Fast forward to the present. I am a dental hygienist in Butte, Montana, and have been tobacco-free for four years. I can hardly stand the smell of cigarettes, and I no longer crave them. In fact, the very idea of smoking a cigarette is gag-worthy.
Life is good.
Paying Advice Forward
At the start of the summer, one of my perio maintenance patients shared with me that he had cut his chewing habit down to one tobacco pouch a day. My turn to share the wisdom. “At this point, one a day is more of a habit than an addiction, you know.” He laughed because he knew it was true, and I laughed too because it sounds so simple when spoken aloud.
I shared with him that this wisdom was borrowed from my nurse practitioner when I was trying to quit. I told him that her words delivered the kick-in-the-rear that I needed to finally be done with the cigarettes.
At his next four-month recall, my patient proudly shared with me that he had quit. Yes, I am taking just a tiny pinch of the credit, just as I give a pinch of my own success to my nurse practitioner.
Support Patients as They Quit
As health care providers, I believe it’s important not to shame our patients and avoid being pushy about quitting. Patients can only and will only quit when they are ready and willing. Just let them know that you are there to support them. And trust me, they don’t want to hear any lines about quitting.
The most helpful advice I can give to my patients comes from my own experiences. If you have not had your own tango with addiction, you may not have the best arsenal of tips and tricks in your op. If I were to pass on my advice as a clinician, I would say something like:
“You can quit one cigarette or one dip at a time. Just cut out one dip or cigarette a day until it becomes comfortable and easy, then cut out the next. Start with what you feel is the least important smoke or dip of the day, then work your way to the next. You can even start by saying, ‘I will no longer take my cigarettes with me when I run errands,’ or ‘I will not chew after dinner,’ and work forward from there.

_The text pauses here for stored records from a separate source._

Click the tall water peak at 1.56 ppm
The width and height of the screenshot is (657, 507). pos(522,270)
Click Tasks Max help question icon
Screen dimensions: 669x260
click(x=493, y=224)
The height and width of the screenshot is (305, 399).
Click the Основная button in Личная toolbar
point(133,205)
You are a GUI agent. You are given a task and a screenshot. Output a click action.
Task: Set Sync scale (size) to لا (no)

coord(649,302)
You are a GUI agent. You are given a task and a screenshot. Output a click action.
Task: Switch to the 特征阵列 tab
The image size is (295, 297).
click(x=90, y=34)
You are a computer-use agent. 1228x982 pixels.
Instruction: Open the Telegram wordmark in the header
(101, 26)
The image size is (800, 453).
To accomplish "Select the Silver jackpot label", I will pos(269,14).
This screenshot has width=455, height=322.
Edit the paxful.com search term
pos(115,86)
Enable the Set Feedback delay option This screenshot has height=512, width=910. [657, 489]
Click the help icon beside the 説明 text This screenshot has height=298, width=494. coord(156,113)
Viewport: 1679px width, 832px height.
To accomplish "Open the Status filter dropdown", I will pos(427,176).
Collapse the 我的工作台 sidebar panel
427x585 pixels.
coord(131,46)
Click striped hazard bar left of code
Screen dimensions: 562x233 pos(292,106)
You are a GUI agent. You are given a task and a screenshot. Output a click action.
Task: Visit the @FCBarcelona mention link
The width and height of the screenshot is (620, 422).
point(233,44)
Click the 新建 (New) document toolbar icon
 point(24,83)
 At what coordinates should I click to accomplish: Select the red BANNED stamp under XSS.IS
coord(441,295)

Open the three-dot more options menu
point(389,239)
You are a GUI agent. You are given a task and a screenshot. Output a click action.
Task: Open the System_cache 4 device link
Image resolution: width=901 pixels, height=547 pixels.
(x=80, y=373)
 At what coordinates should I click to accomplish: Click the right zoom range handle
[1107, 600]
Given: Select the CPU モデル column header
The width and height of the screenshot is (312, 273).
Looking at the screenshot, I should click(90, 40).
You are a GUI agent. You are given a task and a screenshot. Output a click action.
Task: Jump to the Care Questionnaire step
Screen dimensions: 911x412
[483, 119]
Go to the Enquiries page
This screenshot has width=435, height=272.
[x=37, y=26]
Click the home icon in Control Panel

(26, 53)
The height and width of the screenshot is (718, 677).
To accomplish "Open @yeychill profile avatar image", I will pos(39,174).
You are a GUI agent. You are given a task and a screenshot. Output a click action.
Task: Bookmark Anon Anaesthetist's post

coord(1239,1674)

Be patient with yourself. It takes time and routine to establish a habit, and it will take time and routine to break a habit. It might take a few months, it might take a year, maybe it’ll take multiple years. That is okay. Progress is progress, and it is worthwhile to quit effectively rather than cheat yourself by trying to rush or cut corners. Along the way, celebrate and be proud of each accomplishment. Slow and steady wins the race very much applies to quitting.”
As your fellow dental hygienist, I also would like to remind you that no human sets out with the goal of becoming an addict. Often an addict is a victim of circumstance. They might have a rough home life or a high-stress job, or maybe they have a mental disorder that makes happiness difficult to experience. They might have grown up in a culture where smoking or chewing is or was “the norm.” Maybe it’s a mixing bowl of ingredients that has led to their addiction.
Please be kind. Addicts are aware that their addiction is unhealthy, and they know it’s controlling their lives. They would spend their last $10 bill for a pack of smokes. So they already feel crappy enough without someone shaming them.
Be encouraging. Be positive. Make your operatory a judgment-free space. When your patient is ready to quit, they will let you know. Then support them however they need. Sometimes just knowing someone is excited about your progress is all the motivation it takes. Maybe a moment of honesty will change their lives.